- [Stated exercise 1]
From the editorial below, list every country named as one Qorvis Communications worked for as an agent.

- [Passage to read]
╔══
EDITORIAL: Inside Washington’s Influence Machine For Autocrats

The views expressed herein represent the views of a majority of the members of the Caravel’s Editorial Board and are not reflective of the position of any individual member, the newsroom staff, or Georgetown University.

Qorvis Communications, a D.C.-based PR firm, filed as a registrant under the Foreign Agents Registration Act (FARA) to work as an agent for countries including Equatorial Guinea, Saudi Arabia, Cyprus, Bahrain, and Yemen.

Qorvis Communications, a D.C.-based PR firm, filed as a registrant under the Foreign Agents Registration Act (FARA) to work as an agent for countries including Equatorial Guinea, Saudi Arabia, Cyprus, Bahrain, and Yemen.

This is the first installment in a planned two-part series on foreign influence.

A glance over the website of Glover Park Group (GPG), a strategic communications consultancy based in Washington, D.C., reveals little about the firm claiming to provide “solutions, not services.” There is an inspirational quote from Supreme Court Justice Sonia Sotamayor below one employee’s bio on the Team page: “None of us can afford to be bystanders in life.”
╚══
- [Input]
╔══
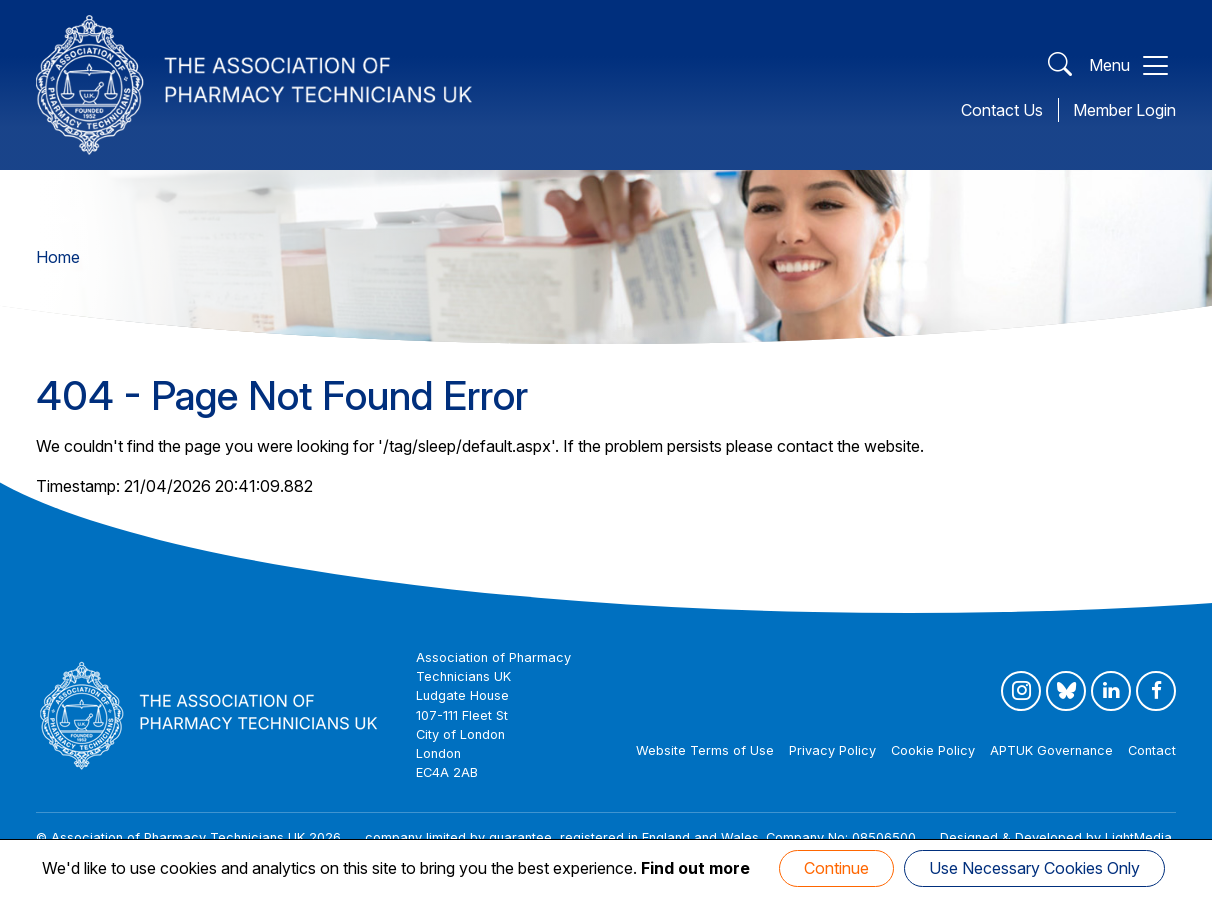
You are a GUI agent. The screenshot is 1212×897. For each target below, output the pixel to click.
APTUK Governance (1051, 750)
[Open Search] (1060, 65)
╚══
╔══
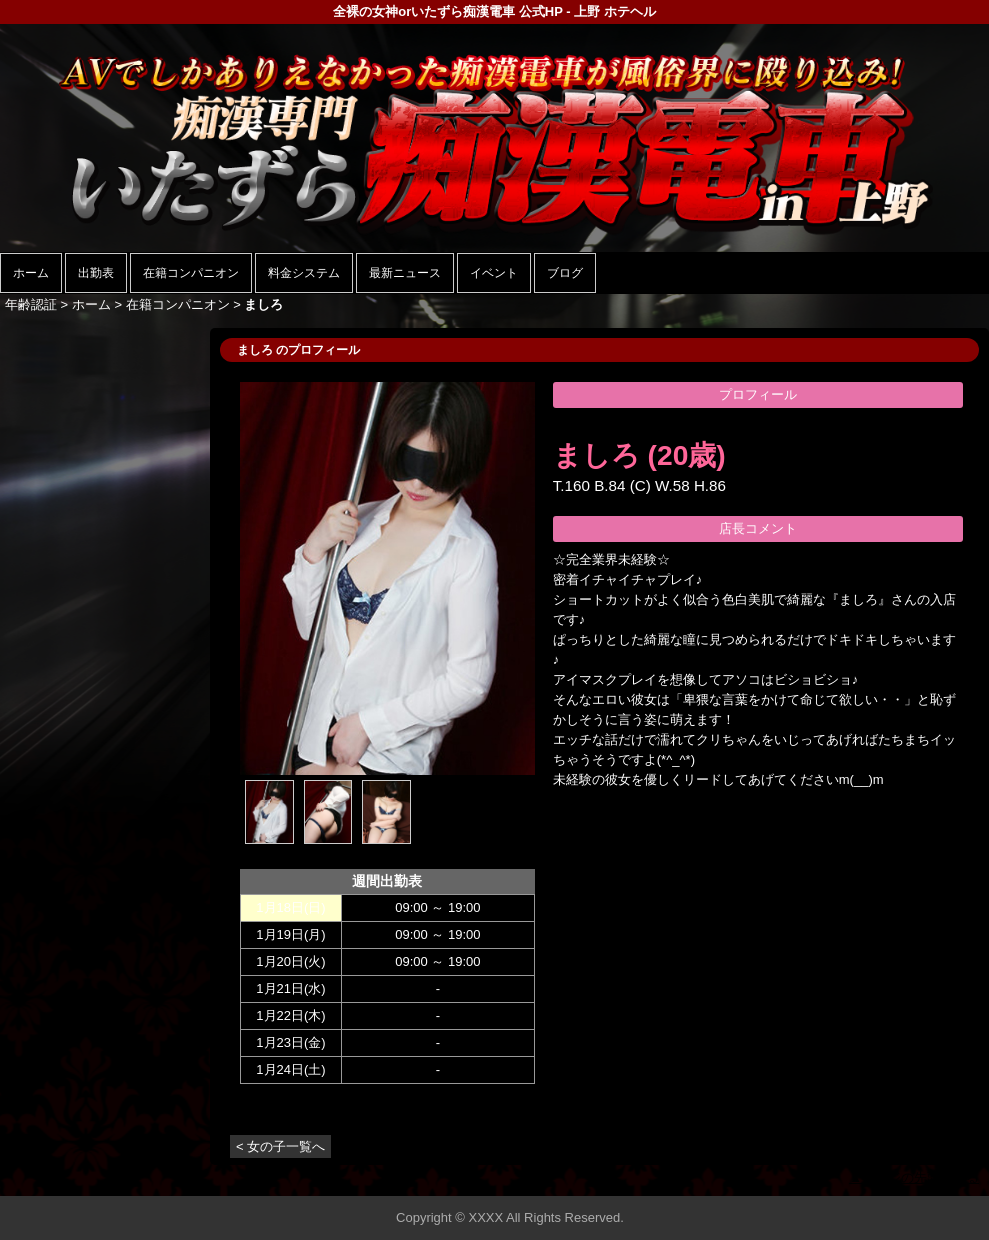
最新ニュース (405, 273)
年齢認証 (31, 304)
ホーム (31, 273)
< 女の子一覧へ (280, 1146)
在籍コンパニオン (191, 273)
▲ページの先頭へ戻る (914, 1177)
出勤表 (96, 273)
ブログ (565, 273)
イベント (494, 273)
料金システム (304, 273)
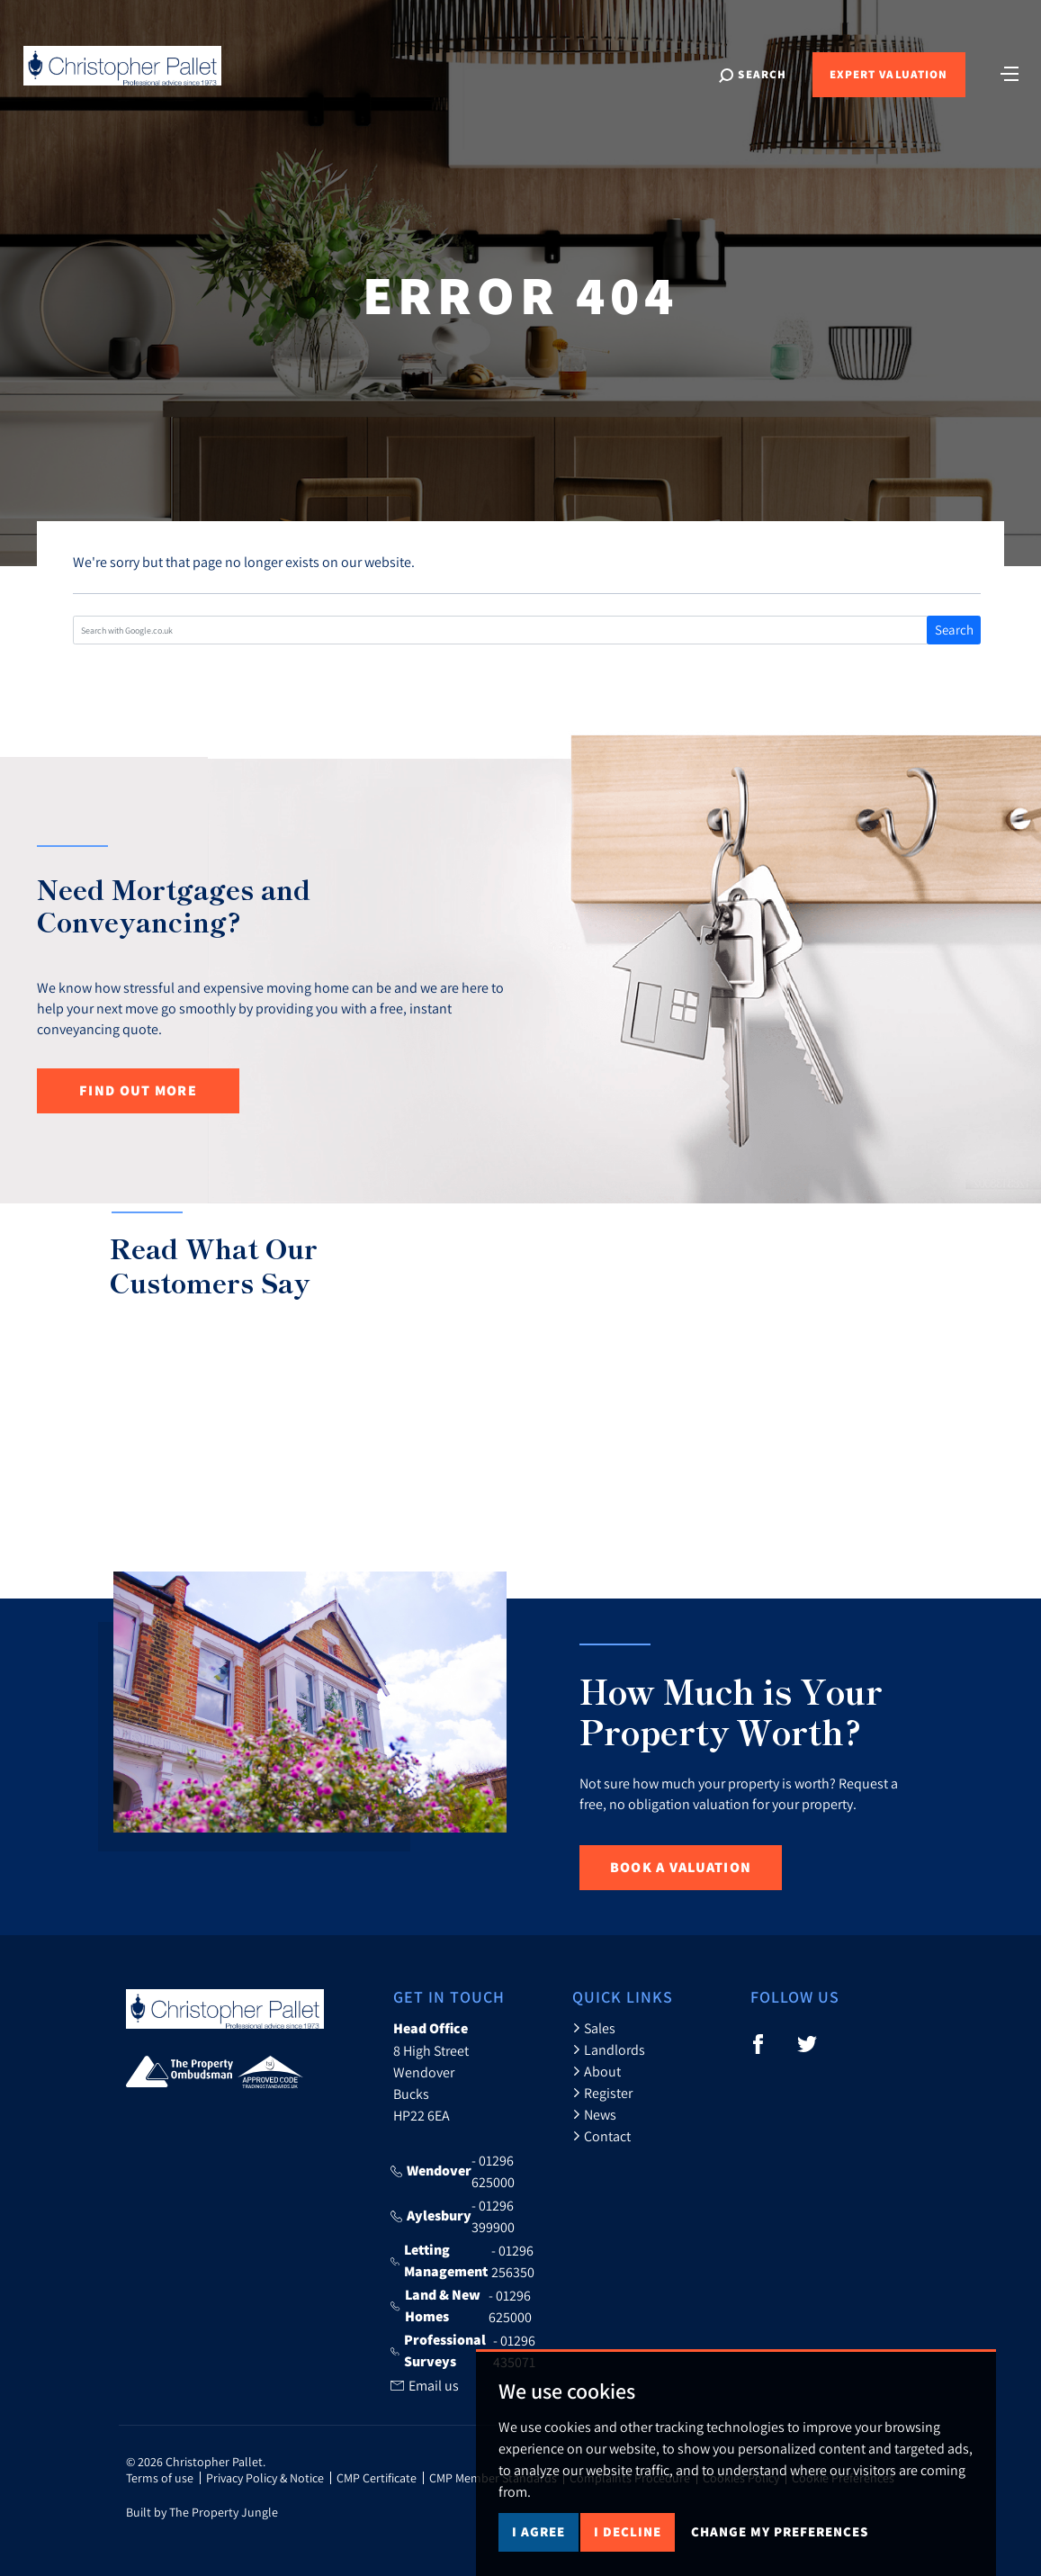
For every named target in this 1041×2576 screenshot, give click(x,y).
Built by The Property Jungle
╚══
- [Stated exercise 2]
Please change "pixel" to "point" in the records, in the stretch from the line containing "You are a GUI" through the line containing "APTUK Governance (1051, 750)", and write out only those lines.

- [Complete output 1]
Equatorial Guinea, Saudi Arabia, Cyprus, Bahrain, Yemen

- [Complete output 2]
You are a GUI agent. The screenshot is 1212×897. For each target below, output the point to click.
APTUK Governance (1051, 750)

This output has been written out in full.